Yeah the weather was nasty last year. I killed a bear the week before the hunt with my bow, and took my (then) 8 yr old daughter to try and shoot one on the gun hunt. Unfortunately, when a bear came by, she couldn't hold still on it long enough before it saw us, 'wuffed,' and spooked. Here's a pic of her on Chattahoochee sitting in the rain... She is ready to try it again.


----------



## jbogg

Buckman18 said:


> Yeah the weather was nasty last year. I killed a bear the week before the hunt with my bow, and took my (then) 8 yr old daughter to try and shoot one on the gun hunt. Unfortunately, when a bear came by, she couldn't hold still on it long enough before it saw us, 'wuffed,' and spooked. Here's a pic of her on Chattahoochee sitting in the rain... She is ready to try it again.



Congrats Buckman!  Sounds like you were on the bear last year.  Your girl was a trooper hunting in that weather.  I hope she has another opportunity this year.  This will be my first try for a bear, as well as my first time hunting public ground in the mountains.  I am excited to be trying something new.  I haven't been this fired up for the season to open in a long time.


----------



## Buckman18

jbogg said:


> Congrats Buckman!  Sounds like you were on the bear last year.  Your girl was a trooper hunting in that weather.  I hope she has another opportunity this year.  This will be my first try for a bear, as well as my first time hunting public ground in the mountains.  I am excited to be trying something new.  I haven't been this fired up for the season to open in a long time.
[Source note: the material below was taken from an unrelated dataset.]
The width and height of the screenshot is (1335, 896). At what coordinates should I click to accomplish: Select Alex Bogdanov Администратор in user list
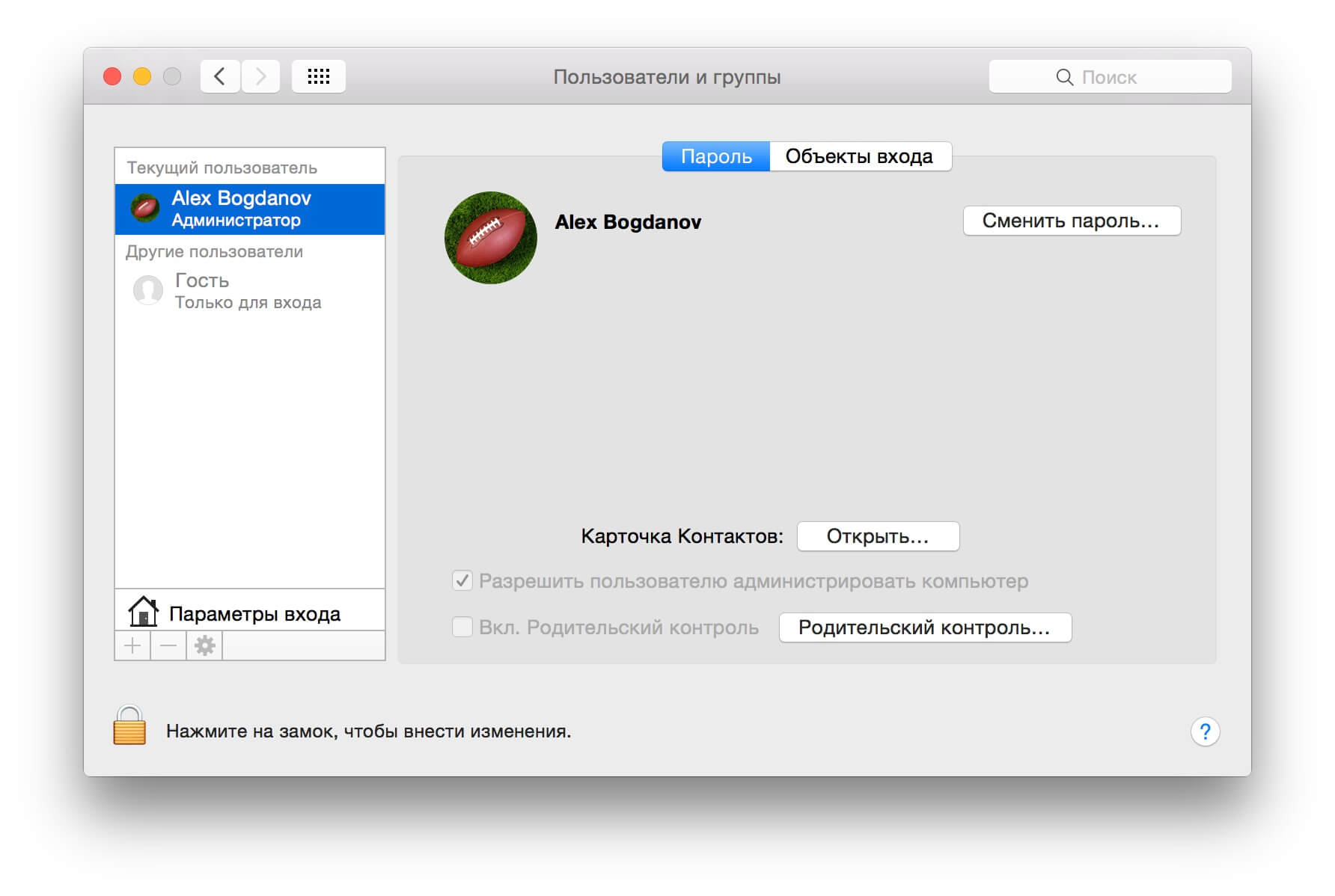250,209
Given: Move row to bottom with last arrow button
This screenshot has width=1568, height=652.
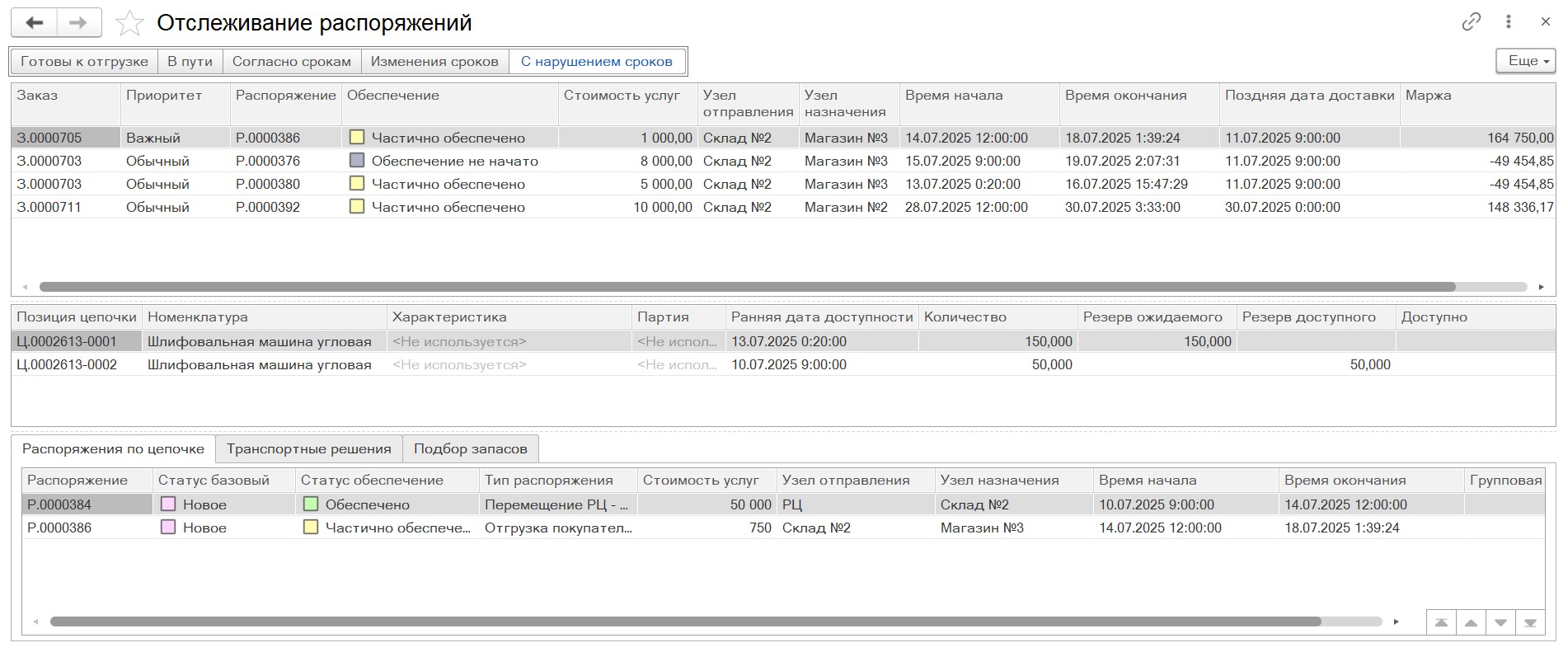Looking at the screenshot, I should coord(1530,623).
I certainly wish you luck! I've read your post, and admire how much time you're putting into learning the mountains and learning bears. I have no doubt you'll be successful! Chattahoochee is a good WMA, but so is Swallow Creek - don't overlook that one. Also, make sure you've got some places on the national forest outside of WMA's scouted out. Folks, me included, get so tied up in the 'brand' associated with a WMA, and we sometimes forget there are 100's of 1000's of acres NOT tied up and are open land for the majority of the season. And, often, this land is untouched or nearly so, and a heckuva lot better hunting in many cases. Let me know if I can help. I'll be putting up the fishing pole and will start scouting in the next few weeks.


----------



## Buckman18

Joe Brandon said:


> My brother hey man!!! Okay okay got ya! Glad to see you active and well!!! Shoot you a pm soon brother!



10-4 good buddy! It's getting to be 'about that time' again! Look forward to hearing from you!


----------



## ripplerider

Hunting the adjoining open Forest service tracts when a WMA hunt is on can be very productive. Local guy I know had a wall full of trophies many of which were taken using this approach.


----------



## jbogg

Buckman18 said:


> I certainly wish you luck! I've read your post, and admire how much time you're putting into learning the mountains and learning bears. I have no doubt you'll be successful! Chattahoochee is a good WMA, but so is Swallow Creek - don't overlook that one. Also, make sure you've got some places on the national forest outside of WMA's scouted out. Folks, me included, get so tied up in the 'brand' associated with a WMA, and we sometimes forget there are 100's of 1000's of acres NOT tied up and are open land for the majority of the season. And, often, this land is untouched or nearly so, and a heckuva lot better hunting in many cases. Let me know if I can help. I'll be putting up the fishing pole and will start scouting in the next few weeks.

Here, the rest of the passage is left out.